### EXCERPT ###

How iconic design builds time-tested brands

The word ‘iconic’ is often overused in the marketing industry, but those brands that have truly succeeded in creating instantly recognisable brand design with lasting cultural impact reap consistent rewards from the effects on brand awareness and sales.

Coca-Cola is celebrating 100 years of its ‘contour’ bottle this year, and this month also announced plans to introduce a “one brand strategy” across its four product variants that put greater focus on the Coca-Cola master brand, rather than their individual designs and personalities.

At the other end of the scale, icons such as the Marlboro man have all but disappeared from the tobacco market, and with MPs voting to require plain packaging for cigarettes this month, it is an industry that is seeing its brand value stripped. Marlboro’s brand value dropped 3% between 2014 and 2015, according to Brand Finance, while Winston, which ranks behind it as the world’s second most valuable tobacco brand, lost 21%.

Opportunities for tobacco brands to use their highly recognisable brand colours and designs have progressively diminished in a long battle by successive governments to make cigarettes less appealing to consumers. All packets will be standardised from 2016 onwards, merely showing the company and brand name.

For Coca-Cola, the contour bottle was introduced in 1915 to distinguish the brand from rivals and imitators, and to let consumers know they were buying the ‘real thing’ – a phrase that Coke went on to adopt as a strapline in 1969. The bottle has remained a key asset in Coca-Cola’s brand marketing over the years.

James Sommerville, vice president of global design at Coca-Cola told Marketing Week at the 100 year anniversary global launch in Atlanta last month that its new campaign celebrates the bottle design as an “ingredient” to the brand’s success in cutting through competitors’ messages, “however noisy the retail environment is”.

Sommerville adds: “What we do not want to do is add noise to an already noisy environment, both visually and with the messages that we are bombarded with every day.”

Identifying what is iconic

Jon Hunter, head of design at TfL, says that referring to a brand, design or campaign as ‘iconic’ is “something that is bandied around too often”.  He argues: “An icon should have been ground breaking when it was invented and, importantly, stands the test of time.”

The Transport for London (TfL) tube map, typeface and ‘roundel’ – the circular tube station logo – have all evolved since the inception of the London Underground in the early 1900s, but they have also maintained a consistency that made them central to celebrations of the Underground’s 150th birthday in 2013.

TfL believes that its assets are viewed as a representation of London, often used as cues in film or TV to inform viewers of the location they are seeing, and this is one of the reasons why the company does not want to reinvent or change the brand.

###

__EXERCISE TASK 1__.
Write out the passage of the article on iconic brand design that opens with the words containing "Jon Hunter, head" and closes with "change the brand.".
__EXERCISE TASK 2__.
According to the article on iconic brand design, in what year was Coca-Cola's contour bottle introduced?
__EXERCISE TASK 3__.
Proceed with the article on iconic brand design, picking up after its final sentence.
The listing has nothing to do with the article on iconic brand design.

### COLLECTED DATA ###

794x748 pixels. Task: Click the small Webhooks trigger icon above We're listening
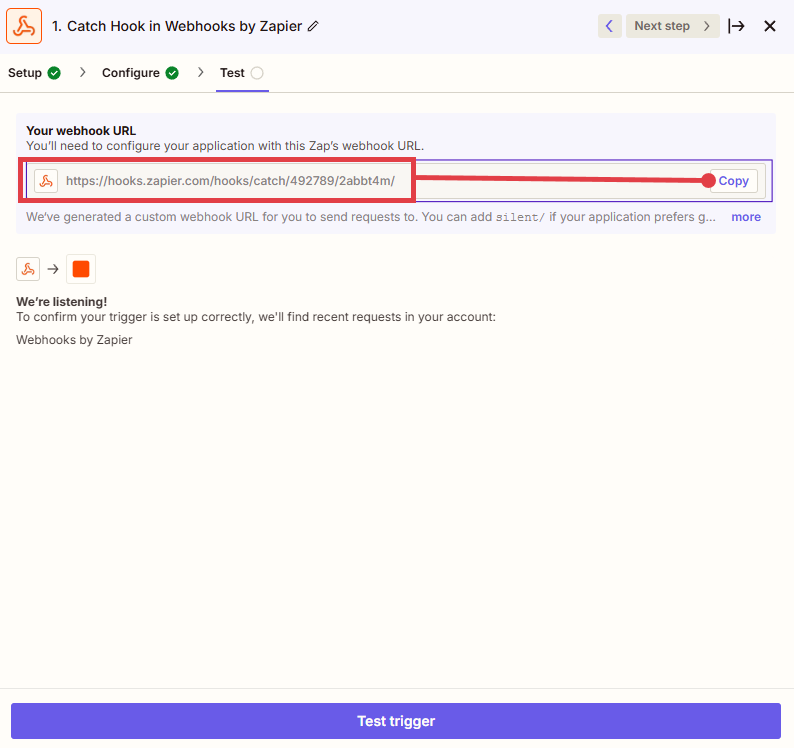click(28, 269)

###

__FINAL RESULT 1__.
Jon Hunter, head of design at TfL, says that referring to a brand, design or campaign as ‘iconic’ is “something that is bandied around too often”.  He argues: “An icon should have been ground breaking when it was invented and, importantly, stands the test of time.”

The Transport for London (TfL) tube map, typeface and ‘roundel’ – the circular tube station logo – have all evolved since the inception of the London Underground in the early 1900s, but they have also maintained a consistency that made them central to celebrations of the Underground’s 150th birthday in 2013.

TfL believes that its assets are viewed as a representation of London, often used as cues in film or TV to inform viewers of the location they are seeing, and this is one of the reasons why the company does not want to reinvent or change the brand.

__FINAL RESULT 2__.
1915

__FINAL RESULT 3__.
Protecting iconic designs is one thing; using what they stand for to convey what the brand is delivering is something entirely separate. Working with agency M&C Saatchi, TfL uses the designs of the maps and the roundels to denote its mission to keep London moving, while Coca-Cola’s bottle represents the authenticity of the product.

Although marketers understand the importance of brand properties, many are not making use of some of the most influential ones they have available, according to a research project by Decode Marketing and Brandgym released in October last year.

While the global survey of 80 senior marketing professionals unsurprisingly shows that 83% say brand properties are extremely important in creating strong brands (the other 17% say ‘important’), the study also suggests that there is an opportunity to make use of a broader set of properties.

This is because less than half use distinctive shapes such as Coke’s iconic bottle, or ‘reasons to believe’ in a product such as Dove’s statement that it is made up of ‘one quarter moisturising cream’. Sonic branding, jingles or music attached to brands, are used by only 18%.

When brands use these broader properties it plays to a consumer’s ‘implicit memory system’, which is what enables someone to recall a brand within a few seconds. The Coca-Cola bottle is recognisable in an instant, even if it doesn’t have the brand name attached, and Microsoft’s start-up jingle also plays to the same memory structure.

“If as a marketer we can help consumers navigate and evoke brands in memory without using conscious processing, that is a real win,” says Phil Barden, UK managing director of Decode Marketing and author of Decoded: The science behind what we buy.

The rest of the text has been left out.